Mais, pour le succès, le secret est nécessaire. Or, le secret est trahi. Le redoutable et mystérieux personnage qui renseigne à la fois Czartoryski, par d’Antraigues, et M. Hammond, par un autre intermédiaire, a prévenu les Anglais que le véritable objectif des flottes, ce sont les Antilles. « Si la flotte de Toulon peut sortir, elle ira s’unir à Gravina… Si celle de Rochefort peut sortir, elle se réunira à Gravina… Gravina est à Bonaparte d’une manière indissoluble… Elles doivent se porter aux Indes occidentales et attaquer la Jamaïque… Ils iront ravager les Antilles et les rançonner, et finiront par se porter à la Martinique. » Les lettres à Ganteaume, Villeneuve, Lauriston, sont expédiées le 2 mars ; la veille, celui qui s’appelle l’Ami de Paris, informe d’Antraigues et de ces plans et des desseins nouveaux sur le royaume d’Italie[2]. Il ajoute : « L’Angleterre saura dans huit jours le précis de ce que je vous dis là… Dans cette position tout à fait changée, le successeur de La tour (l’intermédiaire de Hammond) n’a rien eu de plus pressé que d’avertir. » Et, dans cette même lettre, où il se montre familier chez Talleyrand, avec qui il travaille, intime avec Durant, l’un des confidens du ministre, il explique comment il continue une correspondance entamée par son père, à Dresde et à Londres : « Bonaparte s’est décidé à la guerre et à un accroissement de puissance qu’il croit devoir le mettre un jour au repos.
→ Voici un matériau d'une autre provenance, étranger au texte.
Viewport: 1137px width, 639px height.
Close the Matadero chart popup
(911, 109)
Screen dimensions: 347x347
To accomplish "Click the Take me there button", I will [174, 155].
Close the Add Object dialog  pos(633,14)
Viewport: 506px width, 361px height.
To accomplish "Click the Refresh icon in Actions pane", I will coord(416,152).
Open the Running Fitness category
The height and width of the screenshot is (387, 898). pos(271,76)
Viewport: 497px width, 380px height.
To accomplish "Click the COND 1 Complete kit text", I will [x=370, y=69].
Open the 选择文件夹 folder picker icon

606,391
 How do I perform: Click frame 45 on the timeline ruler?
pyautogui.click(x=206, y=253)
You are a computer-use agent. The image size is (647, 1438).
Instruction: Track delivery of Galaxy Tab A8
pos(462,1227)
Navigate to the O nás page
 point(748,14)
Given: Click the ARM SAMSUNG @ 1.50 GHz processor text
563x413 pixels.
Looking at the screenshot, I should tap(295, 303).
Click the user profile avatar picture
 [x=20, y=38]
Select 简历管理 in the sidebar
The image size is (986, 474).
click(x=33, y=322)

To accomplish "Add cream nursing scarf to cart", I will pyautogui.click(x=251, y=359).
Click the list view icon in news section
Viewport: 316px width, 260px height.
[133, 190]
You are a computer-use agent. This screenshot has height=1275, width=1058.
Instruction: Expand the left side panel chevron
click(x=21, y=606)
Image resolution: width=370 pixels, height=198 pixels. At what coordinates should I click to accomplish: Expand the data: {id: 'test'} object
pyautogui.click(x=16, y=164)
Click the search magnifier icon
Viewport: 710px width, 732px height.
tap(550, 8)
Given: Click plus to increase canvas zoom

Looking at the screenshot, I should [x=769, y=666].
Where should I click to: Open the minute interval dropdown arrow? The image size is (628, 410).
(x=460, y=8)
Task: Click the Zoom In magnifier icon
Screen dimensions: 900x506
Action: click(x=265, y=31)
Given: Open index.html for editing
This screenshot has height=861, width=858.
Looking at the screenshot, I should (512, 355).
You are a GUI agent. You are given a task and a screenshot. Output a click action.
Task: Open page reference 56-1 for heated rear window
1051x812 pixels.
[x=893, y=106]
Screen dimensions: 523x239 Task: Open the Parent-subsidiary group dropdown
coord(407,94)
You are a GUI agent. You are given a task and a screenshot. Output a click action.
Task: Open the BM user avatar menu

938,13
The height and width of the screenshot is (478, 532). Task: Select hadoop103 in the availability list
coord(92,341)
Le danger est trop grand et le Cabinet joue un jeu à abîmer l’Europe, s’il n’est pas retenu. » C’est pour le retenir, pour rompre « cet infernal système, » qu’il avertit Saint-Pétersbourg et Londres. « Mon père abhorrait Bonaparte, et cet héritage est le mien, et mon père était dans l’opinion du parti, très considérable ici, qui pense que l’Angleterre est surtout nécessaire à la France pour empêcher la tranquillité d’un règne qui, s’il était paisible, effacerait celui de Néron. » On ne le paie pas, on ignore qui il est ; d’ailleurs, M. Hammond ne

  1. A Decrès, 12 avril ; à Cambacérès, 13 avril ; à Decrès, 13 avril, 23 avril ; à Barbé-Marbois, 24 avril ; à Fouché, 30 mai 1805.
  2. L’Ami de Paris à d’Antraigues, 19 février-1er mars. Pingaud. Un agent secret. 2e édition, Appendice.